-- Text --

There also is the same situation where attorneys are afraid to take on a case representing a victim against a judge - fearing retaliation from the judge and ruination of their practice, career and livelihood.

There also is the routine discipline-as-slap-on-the-wrist - as the 5th Circuit did with Judge Kent (the 5th Circuit did it again in 2015 with another sexual predator, Judge Walter Smith, giving him a year-long lighter caseload as a reward of his drunkenness on the job, stalking and sexual harassment of employees for over 18 years).  The attorney who finally agreed to represent the victim of Judge Kent - pro bono - told her reportedly that the system of judicial discipline is built in order to protect the judge, and nothing she testifies about will result in anything but superficial discipline, and the prediction was true.

Then there is the fear where witnesses refused to talk to the investigator the victim's attorney hired to re-interview all people interviewed by the 5th Circuit.

Then, the victim was made a pariah in courthouses when people who knew her walked past her with eyes glued to the floor.

[Word and element locating data]
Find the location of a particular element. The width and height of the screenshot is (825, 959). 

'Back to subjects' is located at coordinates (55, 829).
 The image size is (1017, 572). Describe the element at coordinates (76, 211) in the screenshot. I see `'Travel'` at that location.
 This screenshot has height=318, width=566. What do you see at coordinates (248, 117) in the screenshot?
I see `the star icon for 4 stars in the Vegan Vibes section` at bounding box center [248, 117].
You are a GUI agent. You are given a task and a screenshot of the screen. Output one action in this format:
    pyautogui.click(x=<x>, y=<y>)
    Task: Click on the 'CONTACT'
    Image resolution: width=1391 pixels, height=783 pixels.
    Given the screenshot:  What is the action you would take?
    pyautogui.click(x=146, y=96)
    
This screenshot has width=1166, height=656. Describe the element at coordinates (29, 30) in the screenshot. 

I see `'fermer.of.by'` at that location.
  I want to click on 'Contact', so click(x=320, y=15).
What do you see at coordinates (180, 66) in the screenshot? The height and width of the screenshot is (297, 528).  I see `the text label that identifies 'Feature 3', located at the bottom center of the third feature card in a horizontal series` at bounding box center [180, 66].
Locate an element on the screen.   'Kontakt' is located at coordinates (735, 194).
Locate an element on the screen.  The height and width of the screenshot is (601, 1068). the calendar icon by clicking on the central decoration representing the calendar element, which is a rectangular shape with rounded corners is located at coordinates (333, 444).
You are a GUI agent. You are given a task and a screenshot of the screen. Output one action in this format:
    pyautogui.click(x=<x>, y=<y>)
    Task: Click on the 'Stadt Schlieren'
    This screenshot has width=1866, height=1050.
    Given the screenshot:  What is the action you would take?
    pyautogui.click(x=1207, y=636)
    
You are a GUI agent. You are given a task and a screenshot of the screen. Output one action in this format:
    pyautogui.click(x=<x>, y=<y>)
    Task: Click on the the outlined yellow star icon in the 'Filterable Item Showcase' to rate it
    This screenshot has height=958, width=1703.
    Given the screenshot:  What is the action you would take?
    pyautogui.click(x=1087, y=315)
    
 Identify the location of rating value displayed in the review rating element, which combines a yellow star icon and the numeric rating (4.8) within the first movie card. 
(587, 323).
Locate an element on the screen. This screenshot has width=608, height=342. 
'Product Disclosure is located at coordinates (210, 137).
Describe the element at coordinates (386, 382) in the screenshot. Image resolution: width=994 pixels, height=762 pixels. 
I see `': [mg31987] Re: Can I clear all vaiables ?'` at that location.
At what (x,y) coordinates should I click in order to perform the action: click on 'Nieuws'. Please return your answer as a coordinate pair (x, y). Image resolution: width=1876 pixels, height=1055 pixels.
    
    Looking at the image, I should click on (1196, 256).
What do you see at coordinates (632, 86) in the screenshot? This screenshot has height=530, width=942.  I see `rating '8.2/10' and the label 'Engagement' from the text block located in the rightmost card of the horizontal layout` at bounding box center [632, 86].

-- What to work on --
1. In the text on judicial discipline, what did the 5th Circuit give Judge Walter Smith in 2015?
2. Using the text on judicial discipline, explain why attorneys are afraid to take a victim's case against a judge.
3. From the text on judicial discipline, write out the passage from "There also is the same" up to and including "career and livelihood.", word for word.

-- Solution list --
1. A year-long lighter caseload.

2. They fear retaliation from the judge. They also fear that taking the case would ruin their practice, career and livelihood.

3.
There also is the same situation where attorneys are afraid to take on a case representing a victim against a judge - fearing retaliation from the judge and ruination of their practice, career and livelihood.